Muriel grew up on a small family-owned farm during the Great Depression. Her parents, Henry and Alma Stahnke, mostly raised chickens and grew food for the family, but also sold eggs and fresh produce to neighbors. The oldest of five children, Muriel helped out at home and took on babysitting jobs to earn her own money. One day, at church, a guest speaker gave a demonstration in painting. Muriel was completely captivated and her love of art was born.

In 1946, after WWII, Muriel met and married her lifelong partner, Eugene "Jerry" Jerome Wilhelmi. The couple headed west to California, where Jerry attended California State University, Chico, and Muriel began having their four children. By the early 1950s, they had moved to Costa Mesa, California, where Jerry became a metal shop teacher at the Santa Ana High School and Muriel started the Costa Mesa Preschool. By the mid 1970s, their children were grown, Jerry was ready to retire and Muriel wanted to get back to the garden, so they sold their preschool. They were ready for new adventures and headed for Northern California.

Art career
In 1975, Muriel and Jerry moved to Mendocino, California, where they purchased the original Gordon house on Gordon Lane. The old farmhouse was a short walk from the ocean bluffs and was situated on seven acres with barns, a chicken coop, and a water tower. In this artisan community, surrounded by inspiration, Muriel took up art instruction and began painting prolifically. She attended a number of classes and workshops by renowned artists including Leonard Sheu, Charles Tito, Charles Becker, George Post, Olaf Palm, Don O'Neil, LaVere Hutchings, Tom Lynch, Tony Couch, and E. John Robinson.

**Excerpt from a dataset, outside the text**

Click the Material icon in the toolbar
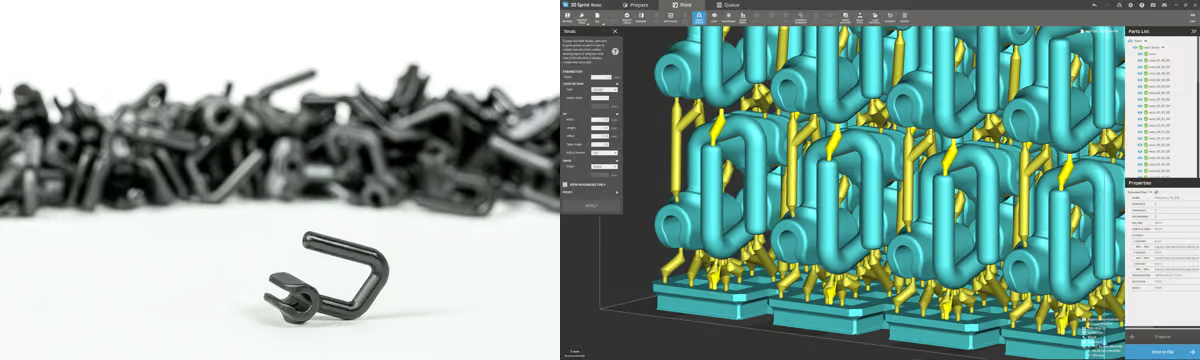Image resolution: width=1200 pixels, height=360 pixels. 567,16
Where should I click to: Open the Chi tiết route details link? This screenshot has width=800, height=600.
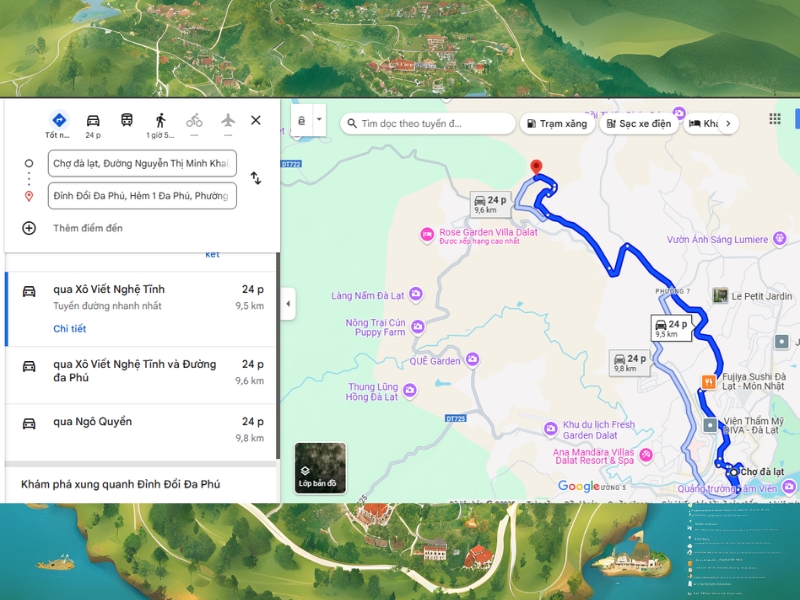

Eventually, Muriel and Jerry opened The Village Art Gallery on Lansing Street in Mendocino, California.  The gallery was visited by people from around the world and exhibited Muriel's paintings and the works of twelve other artists from the area.

Next, Muriel and Jerry moved further north to Florence, Oregon in 1991, where Muriel quickly submerged herself in that artisan community. She became a featured artist at the Backstreet Gallery, a co-op gallery of local artists on Bay Street in Old Town Florence. Muriel continued to sell her paintings and work as an attendant at the Backstreet Gallery, until her final year at the age of ninety.

Muriel's art has also been displayed in various shows and venues around California's Mendocino County, and in the Florence, Oregon area including at the Florence Event Center, The Blue Heron Art Gallery, the annual Florence Rhododendron Festival, the Siuslaw Library, Ona's Art Gallery in Yachats, and the Mind Power Gallery in Reedsport.

Muriel won numerous awards in California and Oregon, and was also a member of the Florence Regional Arts Alliance, the Watercolor Society of Oregon, the California Watercolor Society, and the Plein Air Painters of Mendocino. Her career as a painter of fine art began when she was about fifty years of age and spanned forty years.

Print or Original?

Today the artworks of Muriel Wilhelmi are in many private collections in the U.S. and abroad. Of her paintings done in oil, at least one, Rough Sea, was made available in a limited amount of prints on canvas. Muriel's original watercolor paintings were often made available in prints. The originals are typically signed on the front, often using her first name only, or combining the M and the W when using both first and last names. Her limited edition prints are signed below the printed signature, on the white border, or in pencil on the mat.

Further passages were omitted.